▸ Material supplied:
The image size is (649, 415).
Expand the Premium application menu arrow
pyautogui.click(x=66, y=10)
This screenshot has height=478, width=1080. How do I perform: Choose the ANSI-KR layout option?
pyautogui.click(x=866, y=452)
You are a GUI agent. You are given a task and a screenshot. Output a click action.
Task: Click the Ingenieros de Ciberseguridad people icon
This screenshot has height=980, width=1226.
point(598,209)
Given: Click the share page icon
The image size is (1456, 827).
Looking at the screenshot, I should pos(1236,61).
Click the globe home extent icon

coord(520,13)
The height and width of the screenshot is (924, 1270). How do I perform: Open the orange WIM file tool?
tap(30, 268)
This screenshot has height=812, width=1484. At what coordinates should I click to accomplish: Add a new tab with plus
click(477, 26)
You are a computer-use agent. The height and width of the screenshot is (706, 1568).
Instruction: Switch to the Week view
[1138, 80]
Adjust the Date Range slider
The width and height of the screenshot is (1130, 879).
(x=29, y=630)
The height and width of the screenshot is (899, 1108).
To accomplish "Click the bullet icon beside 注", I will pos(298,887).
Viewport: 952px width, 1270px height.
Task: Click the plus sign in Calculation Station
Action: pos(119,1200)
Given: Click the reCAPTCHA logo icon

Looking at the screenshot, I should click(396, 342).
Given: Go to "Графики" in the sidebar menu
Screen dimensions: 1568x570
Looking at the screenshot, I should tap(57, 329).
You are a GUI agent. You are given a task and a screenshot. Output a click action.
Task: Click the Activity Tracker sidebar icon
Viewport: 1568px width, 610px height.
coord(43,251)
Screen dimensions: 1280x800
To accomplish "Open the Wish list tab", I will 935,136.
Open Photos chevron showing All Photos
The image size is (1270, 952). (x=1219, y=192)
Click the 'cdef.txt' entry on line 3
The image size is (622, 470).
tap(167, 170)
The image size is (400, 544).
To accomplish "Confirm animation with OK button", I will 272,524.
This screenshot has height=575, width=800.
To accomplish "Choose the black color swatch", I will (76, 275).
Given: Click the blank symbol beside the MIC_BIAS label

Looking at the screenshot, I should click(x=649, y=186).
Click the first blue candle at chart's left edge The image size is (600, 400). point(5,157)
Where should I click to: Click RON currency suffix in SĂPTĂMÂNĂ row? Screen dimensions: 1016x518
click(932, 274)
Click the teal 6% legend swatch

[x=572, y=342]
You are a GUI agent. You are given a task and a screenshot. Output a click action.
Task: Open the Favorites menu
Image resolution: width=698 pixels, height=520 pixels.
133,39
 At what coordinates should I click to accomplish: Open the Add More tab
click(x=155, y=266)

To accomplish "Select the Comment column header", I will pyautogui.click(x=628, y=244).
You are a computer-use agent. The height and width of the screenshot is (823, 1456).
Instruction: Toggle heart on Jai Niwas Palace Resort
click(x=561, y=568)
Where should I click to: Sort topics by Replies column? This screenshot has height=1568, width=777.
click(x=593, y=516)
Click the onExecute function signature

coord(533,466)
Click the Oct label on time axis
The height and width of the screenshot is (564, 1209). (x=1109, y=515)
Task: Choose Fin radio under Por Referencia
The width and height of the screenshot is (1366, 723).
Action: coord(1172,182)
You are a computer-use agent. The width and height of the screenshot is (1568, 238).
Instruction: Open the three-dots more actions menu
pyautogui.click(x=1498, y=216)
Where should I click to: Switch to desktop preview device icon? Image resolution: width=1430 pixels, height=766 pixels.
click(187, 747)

▸ Work required: Retype the data above exactly, everything from the line containing "This screenshot has height=575, width=800." down to the line containing "Looking at the screenshot, I should click(x=649, y=186).", both lines included.

▸ Expected answer:
This screenshot has height=575, width=800.
To accomplish "Choose the black color swatch", I will (76, 275).
Given: Click the blank symbol beside the MIC_BIAS label

Looking at the screenshot, I should click(x=649, y=186).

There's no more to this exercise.